On y trouve nanisme, retard mental, épilepsie, arthralgie de la hanche, parfois télangiectasies comme dans la maladie de Fabry (forme japonaise). Il existe trois formes cliniques, la forme congénitale (œdémateuse, ascitique, hépatomégalique, neurologique ostéodystrophique, oculaire), la forme infantile tardive sans détérioration mentale et la forme juvénile ou adulte avec atteinte neurologique lente, oculaire et télangiectasique. Il n'y a pas de lymphocytes vacuolés ni de mucopolysaccharidurie.
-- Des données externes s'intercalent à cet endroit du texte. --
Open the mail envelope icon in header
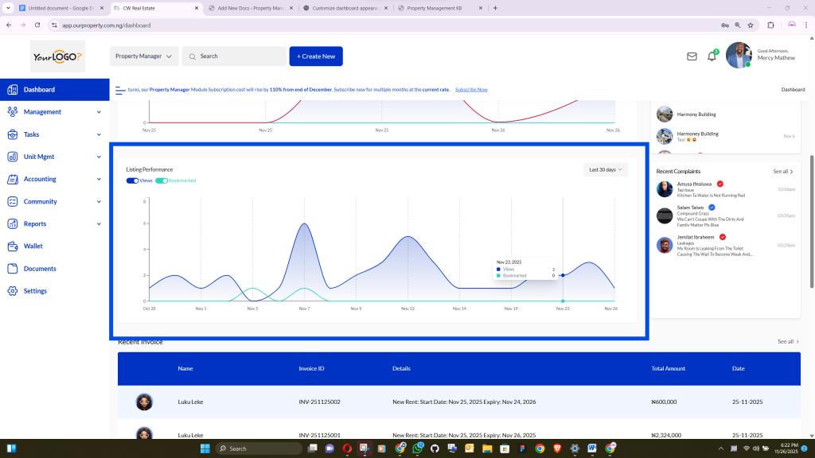point(692,56)
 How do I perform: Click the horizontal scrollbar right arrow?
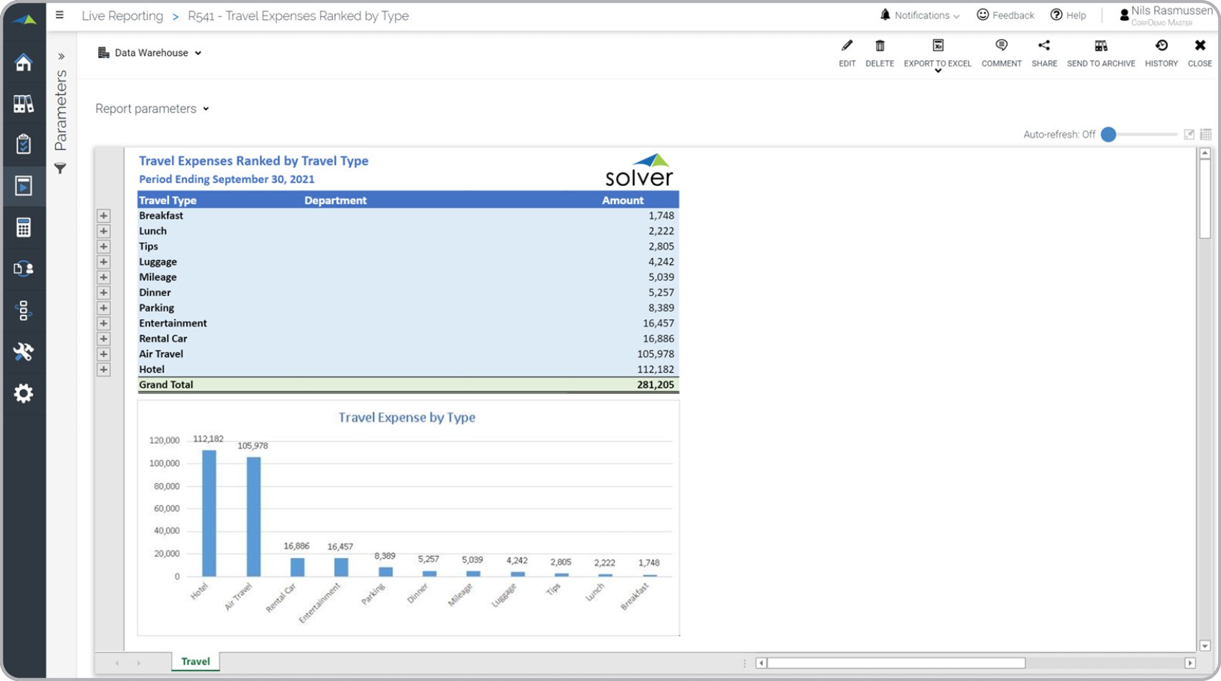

L’examen des yeux montre, en plus de la macula rouge cerise, des opacités cornéennes. Le locus du gène de la GSL est sur le même site que la protéine protectrice bêtagalactosidase (PPGB) en 20q13.1. L’affection est autosomique récessive (MIM 256540).
M. F. Goldberg, ophtalmologiste américain (1971)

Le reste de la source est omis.